一ヵ月後の4月、俺は幼稚園の入学式を終えた後に、じいちゃんの入院してた病院に行った。
というか、母親がごねる俺を説得して連れて行ったらしい。
多分、遊んでくれないじいちゃんを見るのが面白くなかったんだろうな。
でも、その病室に行った後の事はよく覚えてる。
びっかびかの服装で行った俺の頭に、じいちゃんが手を乗せて言ったんだわ。
「大きくなったなぁ。ワシじゃもう抱っこもできねぇなぁ」
って。
後ろで母親すげー泣いてた。俺はじいちゃんの行動も、母親が泣いてる原因もピンとこなかった。
それから2週間位してじいちゃんが亡くなった。
葬式が終わっても俺は全然わかってなくて、じいちゃんが火葬場に連れて行かれて燃やされようとしてるときに、
母親に聞いた。「じいちゃんどうなるの?」って。
そしたら「燃やされて、天国に行くんだよ」って母親が言った。
天国とかもよくわからなかったけど、じいちゃんがいなくなるのだけはわかって、大声で泣いたっけ。

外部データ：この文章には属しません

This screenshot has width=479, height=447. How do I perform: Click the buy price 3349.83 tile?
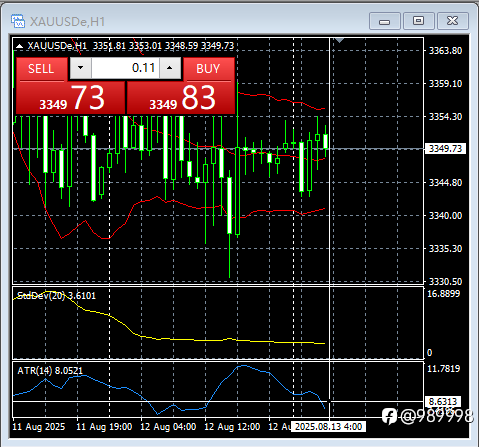pos(181,98)
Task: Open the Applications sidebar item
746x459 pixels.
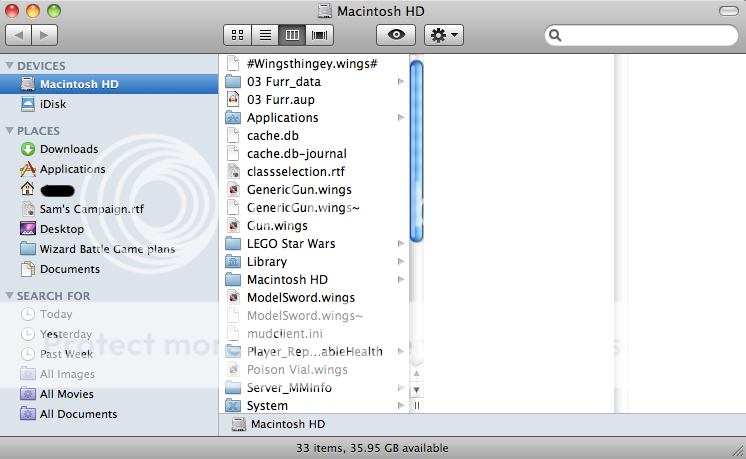Action: (72, 169)
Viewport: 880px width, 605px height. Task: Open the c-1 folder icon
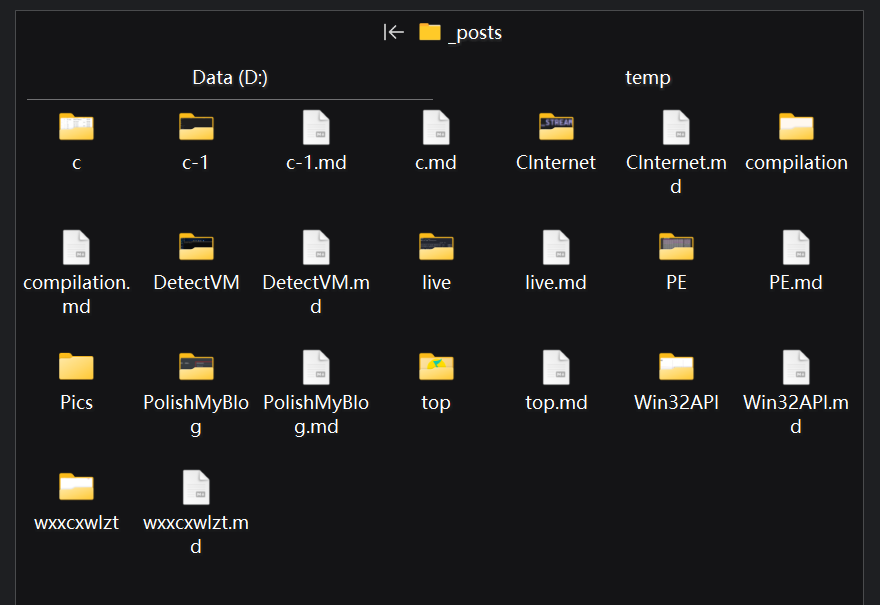pyautogui.click(x=196, y=127)
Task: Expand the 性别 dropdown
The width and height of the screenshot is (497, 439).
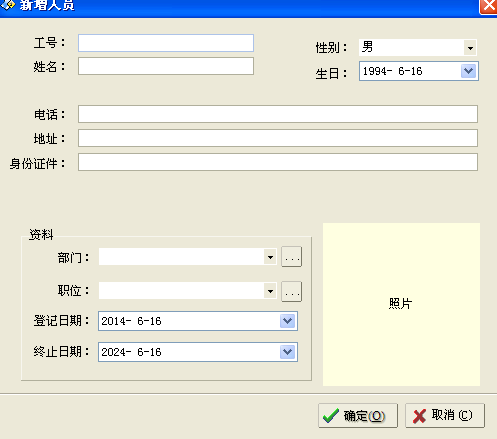Action: (470, 48)
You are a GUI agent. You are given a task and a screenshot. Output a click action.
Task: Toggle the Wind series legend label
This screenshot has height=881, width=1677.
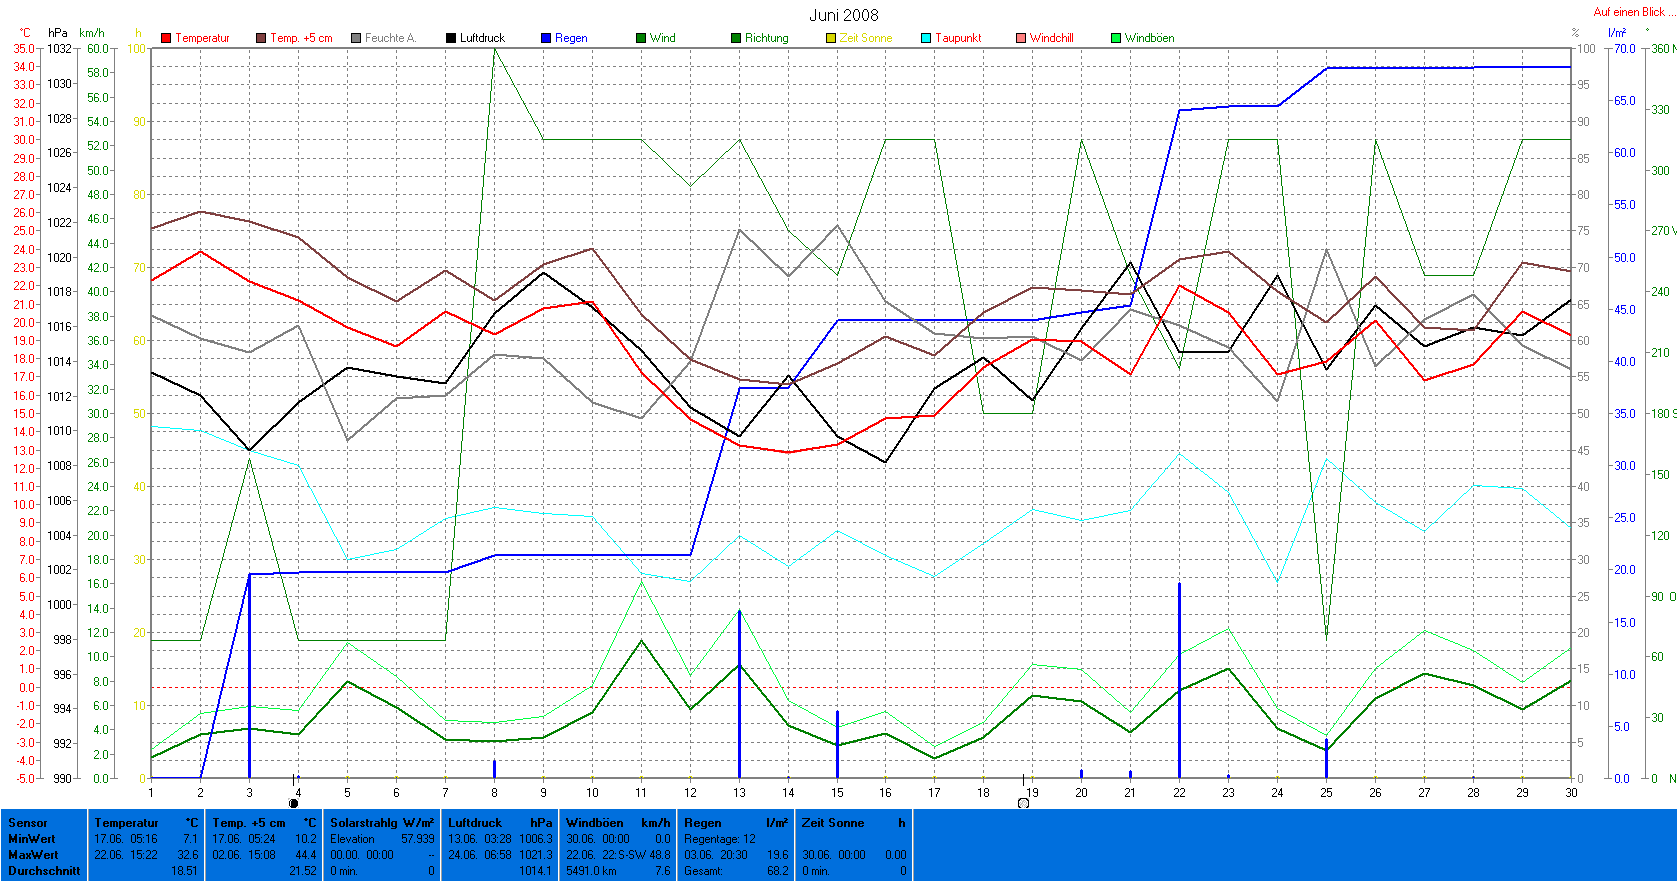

「じいちゃんいなくなっちゃやだー!」ってずっと泣いてた。周りの大人たちも泣いてた。
それからもう15年も経つけど、毎年実家に帰るときは母方の家に行って仏壇に線香供えるのを欠かしてない。
明後日に実家に帰るから、またお土産持って線香供えに行こうと思う。
今年の土産は酒にしようと思ってる。やっと、じいちゃんと一緒に呑める歳になったんだから。